What Lisa Su needs to do is to finally pick up priorities - AMD just can't try and do everything while having a mountain of debt and laughable R&D budget - they need to either focus on CPU or GPU or semi-custom/custom designs and in my opinion the last one is the most feasible, because their CPU and GPU divisions are hopeless cases really with healthy Intel and Nvidia onslaught.[/quotemsg]

Of course the real money is in the mainstream or lower. Fury itself isn't a huge money maker, but the tech lessons learned form it will help in the next generation where HBM could exist in lower end cards.
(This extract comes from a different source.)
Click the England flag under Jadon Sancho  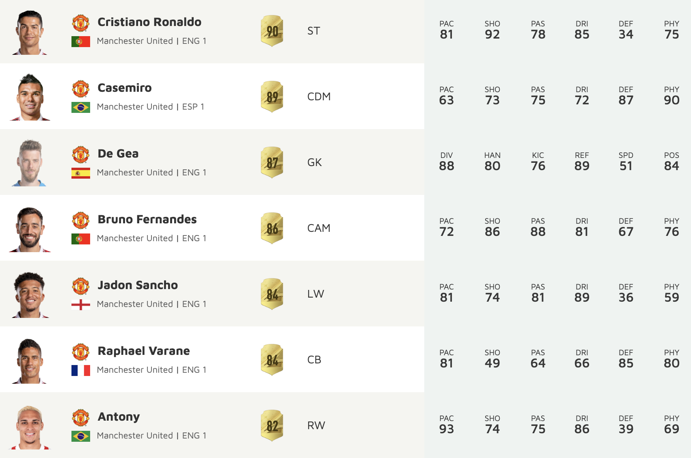[81, 305]
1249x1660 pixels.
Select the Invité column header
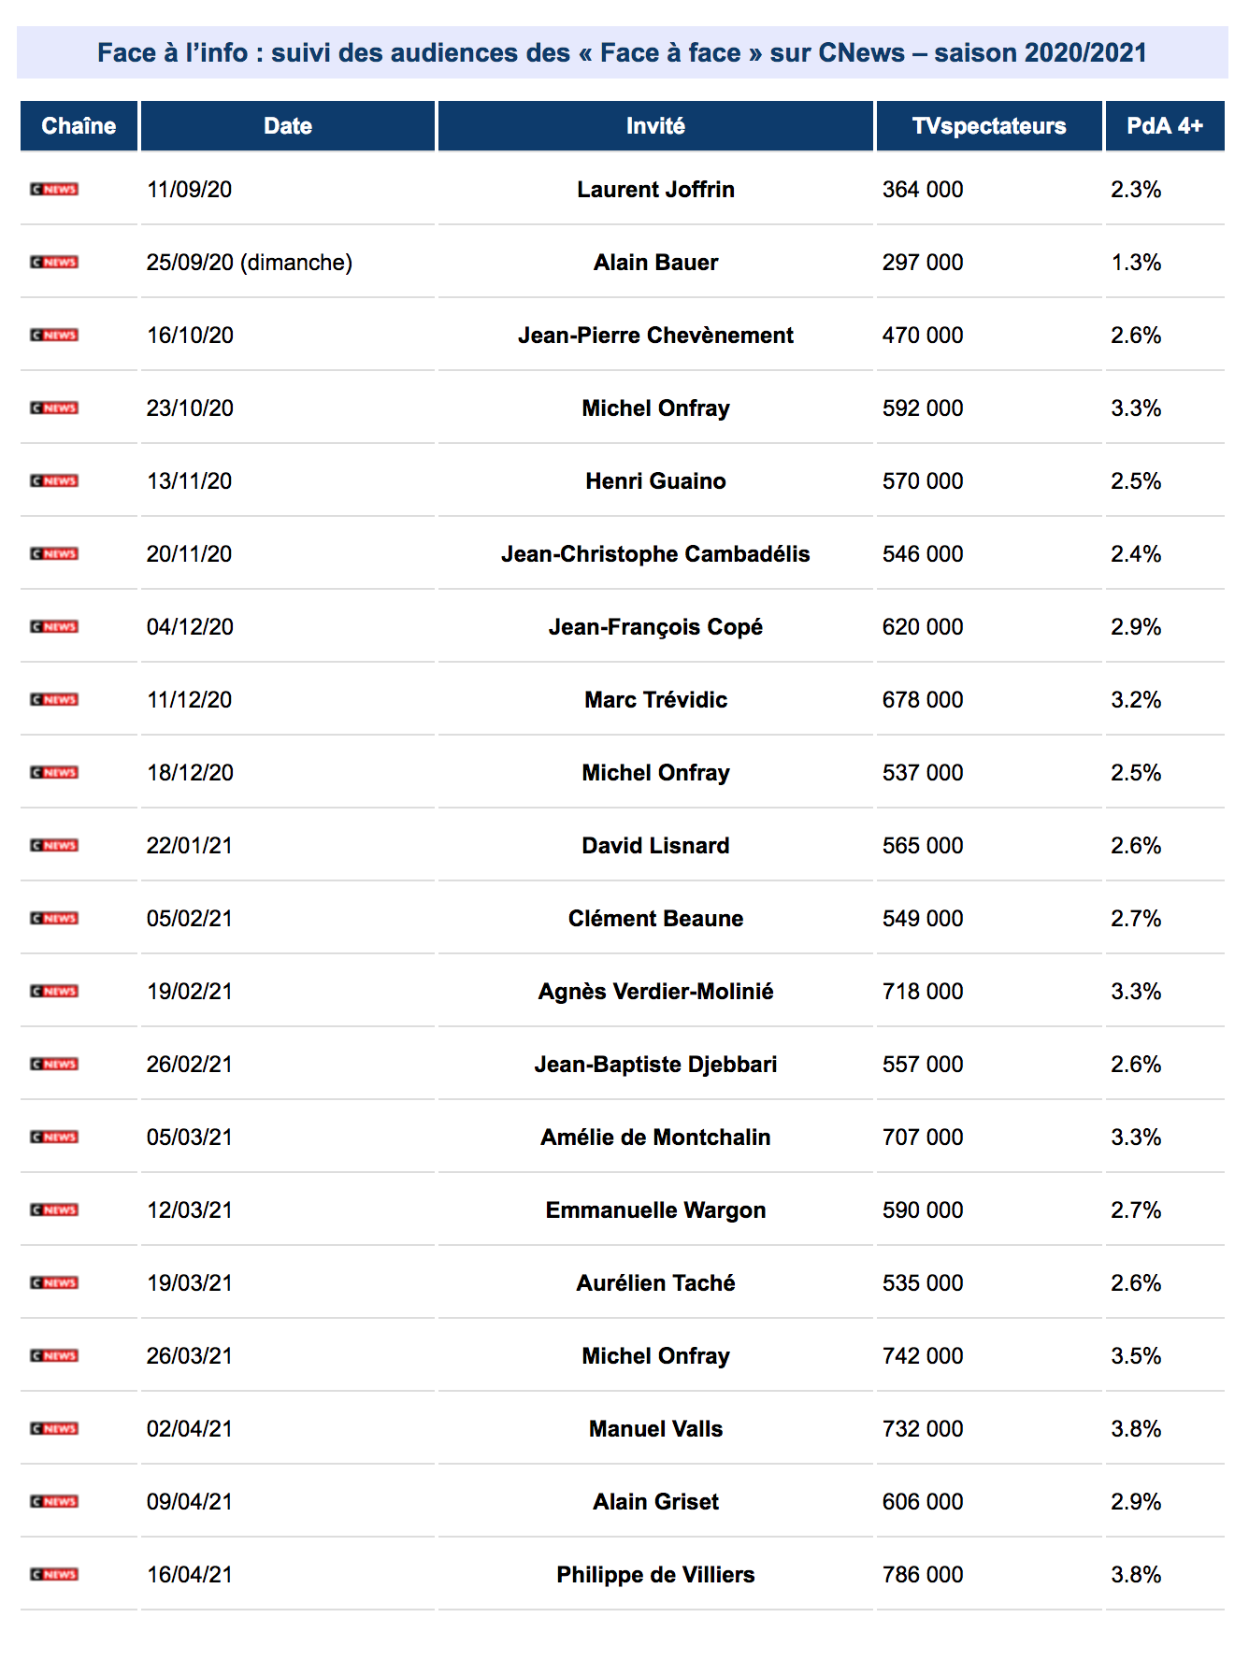pos(655,126)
Zen will very likely be a great product, just look at the guy who is designing it and what he has built in the past. The issue Nvidia faces in the lower end though is the fact that the 960 failed to shake up the market, and judging by how it performs, anything lower will be even less compelling. Remember that it is slower overall compared to the cards it's priced against and gives owners of older equipment no reason to upgrade. It is slower even than the 760 in some games. It also failed to out perform the existing R9 285 and older cards like the 280x, so I feel it failed as a whole. Remember the 770 compared to the 670. There was a reason to buy a 770 if you had a 670 or AMD equivalent. Intel will never have integrated graphics that are as good as comparable discrete cards from AMD or Nvidia, they have had quite a few driver issues in games with them in the recent past so that makes them harder to trust in a dedicated gaming rig.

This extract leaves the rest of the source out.